Release date:2019-02-05
## Frame¶

• Method .to_tuples() converts a Frame into a list of tuples, each tuple representing a single row. #1439

• Method .to_dict() converts the Frame into a dictionary where the keys are column names and values are lists of elements in each column. #1439

• Methods .head(n) and .tail(n) added, returning the first/last n rows of the Frame respectively. #1307

• Frame objects can now be pickled using the standard Python pickle interface. #1444 This also has an added benefit of reducing the potential for a deadlock when using the multiprocessing module.

• Added function dt.repeat(frame, n) that creates a new Frame by row-binding n copies of the frame. #1459

• Added functions log and log10 for computing the natural and base-10 logarithms of a column. #1558

• Sorting functionality is now integrated into the DT[i, j, ...] call via the function sort(). If sorting is specified alongside a groupby, the values will be sorted within each group. #1531

• The primary datatable expression DT[i, j, ...] is now evaluated entirely in C++, improving performance and reliability.

• The column selector j in DT[i, j] can now be a list/iterator of booleans. This list should have length DT.ncols, and the entries in this list will indicate whether to select the corresponding column of the Frame or not. #1503 This can be used to implement a simple column filter, for example:

del DT[:, (name.endswith("_tmp") for name in DT.names)] 
• A slice-valued i expression can now be combined with a dt.by() operator in DT[i, j, by]. The result is that the slice i is applied to each group produced by by(), before the j is evaluated. #1585

• Implemented sorting in reverse direction, via sort(-col), where col is any regular column selector such as f.A or f[column]. The - sign is symbolic, no actual negation occurs. As such, this works even for string columns. #792

• .copy() now retains the frame’s key, if any. #1443

• The equality operators == / != can now be applied to string columns too. #1491

• Partial column update (i.e. expression of the form DT[i, j] = R) now works for string columns as well. #1523

• Improved the performance of setting .nrows. Now if the frame has multiple columns, a view will be created.
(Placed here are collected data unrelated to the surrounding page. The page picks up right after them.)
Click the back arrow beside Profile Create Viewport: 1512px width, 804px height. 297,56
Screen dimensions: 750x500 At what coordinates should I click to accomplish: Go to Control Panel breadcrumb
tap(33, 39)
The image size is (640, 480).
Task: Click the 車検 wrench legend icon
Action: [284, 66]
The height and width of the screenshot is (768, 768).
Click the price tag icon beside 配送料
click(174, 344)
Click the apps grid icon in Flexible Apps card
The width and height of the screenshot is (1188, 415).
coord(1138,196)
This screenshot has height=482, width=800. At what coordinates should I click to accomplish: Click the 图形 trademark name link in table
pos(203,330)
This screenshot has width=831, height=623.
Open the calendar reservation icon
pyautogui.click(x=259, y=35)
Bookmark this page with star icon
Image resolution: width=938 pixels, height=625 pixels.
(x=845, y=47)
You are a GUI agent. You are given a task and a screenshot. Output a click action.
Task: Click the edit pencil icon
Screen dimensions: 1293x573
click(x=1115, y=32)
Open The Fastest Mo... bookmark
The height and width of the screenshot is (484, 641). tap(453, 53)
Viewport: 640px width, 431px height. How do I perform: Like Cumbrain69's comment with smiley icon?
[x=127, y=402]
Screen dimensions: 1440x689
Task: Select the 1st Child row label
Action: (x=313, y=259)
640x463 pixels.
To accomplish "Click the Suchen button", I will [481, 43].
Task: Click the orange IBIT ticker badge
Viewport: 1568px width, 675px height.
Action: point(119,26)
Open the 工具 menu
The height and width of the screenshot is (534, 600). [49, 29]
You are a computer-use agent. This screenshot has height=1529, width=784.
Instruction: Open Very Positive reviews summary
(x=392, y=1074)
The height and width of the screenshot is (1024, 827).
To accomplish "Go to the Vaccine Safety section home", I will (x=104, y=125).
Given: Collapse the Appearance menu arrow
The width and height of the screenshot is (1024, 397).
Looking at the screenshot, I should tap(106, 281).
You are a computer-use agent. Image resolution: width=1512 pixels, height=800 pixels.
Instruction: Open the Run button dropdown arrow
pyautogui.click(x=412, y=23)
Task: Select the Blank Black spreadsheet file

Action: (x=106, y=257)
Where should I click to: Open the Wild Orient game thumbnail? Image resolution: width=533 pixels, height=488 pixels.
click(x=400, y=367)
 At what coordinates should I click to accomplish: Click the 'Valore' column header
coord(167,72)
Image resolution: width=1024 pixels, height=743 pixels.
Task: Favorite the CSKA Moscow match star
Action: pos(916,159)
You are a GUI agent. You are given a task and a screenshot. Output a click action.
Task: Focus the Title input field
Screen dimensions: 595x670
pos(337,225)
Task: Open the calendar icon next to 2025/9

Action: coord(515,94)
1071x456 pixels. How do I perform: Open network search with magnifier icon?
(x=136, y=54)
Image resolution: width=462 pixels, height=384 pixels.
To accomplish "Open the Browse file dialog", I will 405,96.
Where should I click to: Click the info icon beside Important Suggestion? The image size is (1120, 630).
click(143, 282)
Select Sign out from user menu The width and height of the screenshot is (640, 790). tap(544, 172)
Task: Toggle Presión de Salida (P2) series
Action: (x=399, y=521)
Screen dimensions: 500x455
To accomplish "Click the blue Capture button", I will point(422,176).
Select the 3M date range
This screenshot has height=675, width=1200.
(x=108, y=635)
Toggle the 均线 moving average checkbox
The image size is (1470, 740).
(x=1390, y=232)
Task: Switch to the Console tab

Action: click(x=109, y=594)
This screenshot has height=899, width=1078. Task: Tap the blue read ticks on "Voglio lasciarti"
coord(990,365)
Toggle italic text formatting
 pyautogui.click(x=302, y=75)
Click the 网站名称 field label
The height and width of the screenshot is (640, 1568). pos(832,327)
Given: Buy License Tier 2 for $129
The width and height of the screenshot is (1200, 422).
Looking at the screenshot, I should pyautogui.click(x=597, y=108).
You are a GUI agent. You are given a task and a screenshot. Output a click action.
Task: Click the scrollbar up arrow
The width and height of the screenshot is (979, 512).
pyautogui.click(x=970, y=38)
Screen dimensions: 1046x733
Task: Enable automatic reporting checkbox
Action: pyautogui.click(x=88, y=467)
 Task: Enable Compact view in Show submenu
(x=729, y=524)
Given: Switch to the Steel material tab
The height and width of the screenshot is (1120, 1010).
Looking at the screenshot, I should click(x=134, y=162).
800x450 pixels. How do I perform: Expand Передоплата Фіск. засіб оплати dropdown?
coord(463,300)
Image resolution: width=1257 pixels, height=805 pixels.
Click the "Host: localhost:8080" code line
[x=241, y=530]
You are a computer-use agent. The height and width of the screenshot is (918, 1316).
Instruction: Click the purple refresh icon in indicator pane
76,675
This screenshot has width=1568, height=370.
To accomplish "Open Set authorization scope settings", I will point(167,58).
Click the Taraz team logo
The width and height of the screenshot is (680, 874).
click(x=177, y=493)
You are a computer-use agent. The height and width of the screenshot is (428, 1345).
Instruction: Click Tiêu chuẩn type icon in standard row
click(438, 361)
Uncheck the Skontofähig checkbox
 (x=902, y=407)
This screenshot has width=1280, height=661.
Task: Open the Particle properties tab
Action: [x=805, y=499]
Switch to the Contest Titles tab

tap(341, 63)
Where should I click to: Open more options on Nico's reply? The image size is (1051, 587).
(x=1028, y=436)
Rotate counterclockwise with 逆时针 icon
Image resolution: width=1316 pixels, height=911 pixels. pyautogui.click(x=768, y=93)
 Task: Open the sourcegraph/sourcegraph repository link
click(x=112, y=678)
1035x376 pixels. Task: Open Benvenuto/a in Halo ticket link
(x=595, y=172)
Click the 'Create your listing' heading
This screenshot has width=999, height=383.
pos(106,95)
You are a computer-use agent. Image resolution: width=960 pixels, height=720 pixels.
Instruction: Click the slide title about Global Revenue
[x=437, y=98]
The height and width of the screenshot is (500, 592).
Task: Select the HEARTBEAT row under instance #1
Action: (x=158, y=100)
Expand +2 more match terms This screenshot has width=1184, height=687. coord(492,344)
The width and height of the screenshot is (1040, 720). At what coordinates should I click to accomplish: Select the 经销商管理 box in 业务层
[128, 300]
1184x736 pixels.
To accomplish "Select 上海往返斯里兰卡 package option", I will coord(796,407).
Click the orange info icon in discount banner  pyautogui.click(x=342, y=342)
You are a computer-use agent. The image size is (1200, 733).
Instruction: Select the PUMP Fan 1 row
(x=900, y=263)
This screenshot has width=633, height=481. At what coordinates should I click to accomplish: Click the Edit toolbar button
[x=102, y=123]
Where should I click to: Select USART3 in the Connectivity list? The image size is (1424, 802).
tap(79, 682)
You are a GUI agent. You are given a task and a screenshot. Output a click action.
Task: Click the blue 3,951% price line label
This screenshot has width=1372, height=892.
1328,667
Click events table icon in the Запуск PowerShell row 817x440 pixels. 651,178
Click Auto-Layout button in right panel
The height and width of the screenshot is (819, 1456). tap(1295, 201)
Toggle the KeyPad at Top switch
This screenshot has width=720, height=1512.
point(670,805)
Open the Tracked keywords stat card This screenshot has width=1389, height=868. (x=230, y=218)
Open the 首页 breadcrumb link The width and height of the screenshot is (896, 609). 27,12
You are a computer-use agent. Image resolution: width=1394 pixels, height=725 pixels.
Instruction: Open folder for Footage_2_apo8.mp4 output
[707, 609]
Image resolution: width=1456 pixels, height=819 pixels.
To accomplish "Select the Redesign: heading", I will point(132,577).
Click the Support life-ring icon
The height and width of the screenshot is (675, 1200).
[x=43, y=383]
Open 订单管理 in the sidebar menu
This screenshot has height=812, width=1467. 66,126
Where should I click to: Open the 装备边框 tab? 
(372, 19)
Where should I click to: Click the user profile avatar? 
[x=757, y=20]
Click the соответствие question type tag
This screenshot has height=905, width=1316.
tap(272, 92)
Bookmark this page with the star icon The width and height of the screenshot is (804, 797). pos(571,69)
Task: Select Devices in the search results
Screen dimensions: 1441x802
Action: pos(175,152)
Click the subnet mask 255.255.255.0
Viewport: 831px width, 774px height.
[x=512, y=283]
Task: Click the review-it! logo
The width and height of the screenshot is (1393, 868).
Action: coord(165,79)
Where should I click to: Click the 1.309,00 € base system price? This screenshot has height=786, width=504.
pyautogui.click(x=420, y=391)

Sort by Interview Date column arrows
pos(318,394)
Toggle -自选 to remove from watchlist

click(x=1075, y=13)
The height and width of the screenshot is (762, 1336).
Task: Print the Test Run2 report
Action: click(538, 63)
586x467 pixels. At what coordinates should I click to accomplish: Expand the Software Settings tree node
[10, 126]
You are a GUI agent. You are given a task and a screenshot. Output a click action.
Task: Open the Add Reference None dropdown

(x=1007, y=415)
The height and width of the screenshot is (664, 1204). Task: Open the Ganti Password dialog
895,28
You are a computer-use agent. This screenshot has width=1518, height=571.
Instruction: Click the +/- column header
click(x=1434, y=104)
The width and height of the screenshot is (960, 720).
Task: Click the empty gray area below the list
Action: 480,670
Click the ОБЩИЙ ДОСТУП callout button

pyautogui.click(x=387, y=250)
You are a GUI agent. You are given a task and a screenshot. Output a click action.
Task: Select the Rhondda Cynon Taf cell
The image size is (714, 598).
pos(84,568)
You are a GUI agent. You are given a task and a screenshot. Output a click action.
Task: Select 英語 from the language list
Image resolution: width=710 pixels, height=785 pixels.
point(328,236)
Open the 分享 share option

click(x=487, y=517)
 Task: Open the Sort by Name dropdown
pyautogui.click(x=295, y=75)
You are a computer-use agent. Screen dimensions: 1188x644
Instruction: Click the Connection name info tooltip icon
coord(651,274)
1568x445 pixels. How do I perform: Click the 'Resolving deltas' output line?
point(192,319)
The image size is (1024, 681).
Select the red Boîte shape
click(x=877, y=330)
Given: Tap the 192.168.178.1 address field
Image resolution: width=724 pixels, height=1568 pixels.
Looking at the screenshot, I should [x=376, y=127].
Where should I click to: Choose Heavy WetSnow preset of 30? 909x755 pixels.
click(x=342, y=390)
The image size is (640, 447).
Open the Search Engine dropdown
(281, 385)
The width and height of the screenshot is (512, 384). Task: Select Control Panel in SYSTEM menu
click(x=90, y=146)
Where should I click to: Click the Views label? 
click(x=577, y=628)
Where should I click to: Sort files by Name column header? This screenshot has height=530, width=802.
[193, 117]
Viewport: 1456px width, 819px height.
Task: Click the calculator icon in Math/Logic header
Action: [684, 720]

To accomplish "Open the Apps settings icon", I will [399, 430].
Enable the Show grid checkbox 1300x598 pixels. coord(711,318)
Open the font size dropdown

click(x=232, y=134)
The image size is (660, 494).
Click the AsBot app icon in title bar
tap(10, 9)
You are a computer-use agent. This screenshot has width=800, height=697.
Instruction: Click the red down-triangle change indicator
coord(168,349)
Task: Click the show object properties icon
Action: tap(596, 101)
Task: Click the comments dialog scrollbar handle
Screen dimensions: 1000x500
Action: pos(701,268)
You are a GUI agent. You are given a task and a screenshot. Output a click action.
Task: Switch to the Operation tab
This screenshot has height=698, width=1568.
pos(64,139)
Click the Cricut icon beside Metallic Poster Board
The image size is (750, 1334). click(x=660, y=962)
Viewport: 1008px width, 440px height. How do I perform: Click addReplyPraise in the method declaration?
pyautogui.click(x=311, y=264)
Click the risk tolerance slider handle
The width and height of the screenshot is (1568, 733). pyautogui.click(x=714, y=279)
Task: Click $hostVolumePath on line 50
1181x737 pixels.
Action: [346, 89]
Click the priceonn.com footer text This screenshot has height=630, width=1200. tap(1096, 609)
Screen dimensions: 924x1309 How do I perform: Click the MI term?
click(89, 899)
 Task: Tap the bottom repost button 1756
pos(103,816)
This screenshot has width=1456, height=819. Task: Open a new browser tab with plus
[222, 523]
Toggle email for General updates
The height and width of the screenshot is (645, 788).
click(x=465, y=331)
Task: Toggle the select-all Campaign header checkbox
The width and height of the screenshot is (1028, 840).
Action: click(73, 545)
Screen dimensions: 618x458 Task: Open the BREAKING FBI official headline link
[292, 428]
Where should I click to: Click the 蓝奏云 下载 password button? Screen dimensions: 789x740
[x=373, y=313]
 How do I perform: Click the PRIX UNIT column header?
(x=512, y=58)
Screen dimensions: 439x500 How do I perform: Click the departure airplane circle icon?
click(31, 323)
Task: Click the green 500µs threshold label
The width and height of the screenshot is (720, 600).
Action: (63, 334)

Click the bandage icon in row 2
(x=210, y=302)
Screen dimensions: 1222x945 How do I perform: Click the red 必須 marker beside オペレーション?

• Fixed rendering of “view” Frames in a Jupyter notebook. This bug caused the frame to display wrong data when viewed in a notebook. #1448

• Fixed crash when an int-column i selector is applied to a Frame which already had another row filter applied. #1437

• When a g.-column is used but there is no join frame, an appropriate error message is now emitted. #1481

• .replace() now works correctly when the replacement list contains +inf or 1.7976931348623157e+308. #1510

• .replace() now throws an error if called with 0 or 1 argument. #1525

• Fixed crash when viewing a frame obtained by resizing a 0-row frame. #1527

• Function count() now returns correct result within the DT[i, j] expression with non-trivial row filter i. #1316

• Fixed groupby when it is applied to a Frame with view columns. #1542

• When replacing an empty set of columns, the replacement frame can now be also empty (i.e. have shape [0 x 0]). #1544

• Fixed join results when join is applied to a view frame. #1540

• Fixed .replace() in view string columns. #1549

• A 0-row integer column can now be used as i in DT[i, j]. #1551

• A string column produced from a partial join now materializes correctly. #1556

• Fixed incorrect result during “true division” of integer columns, when one of the values was negative and the other positive. #1562

• .to_csv() no longer crashes on Unix when writing an empty frame. #1565

• Fixed crash when the RHS of assignment DT[i, j] = R was a list of expressions. #1539

• Fixed crash when an empty dt.by() condition was used in DT[i, j, by]. #1572

• Expression DT[:, :, by(...)] no longer produces duplicates of columns used in the by-clause. #1576

• In certain circumstances mixing computed and plain columns under groupby caused incorrect result. #1578

• Fixed an internal error which was occurring when multiple row filters were applied to a Frame in sequence. #1592

• Fixed rbinding of frames if one of them was a slice with a negative step. #1594

• Fixed invalid result when cbinding several 0-row frames. #1604

• Setting .nrows now always pads the frame with NAs, even if the frame has only 1 row. Previously changing .nrows on a 1-row frame caused its value to be repeated. Use .repeat() in order to expand the frame by copying its values.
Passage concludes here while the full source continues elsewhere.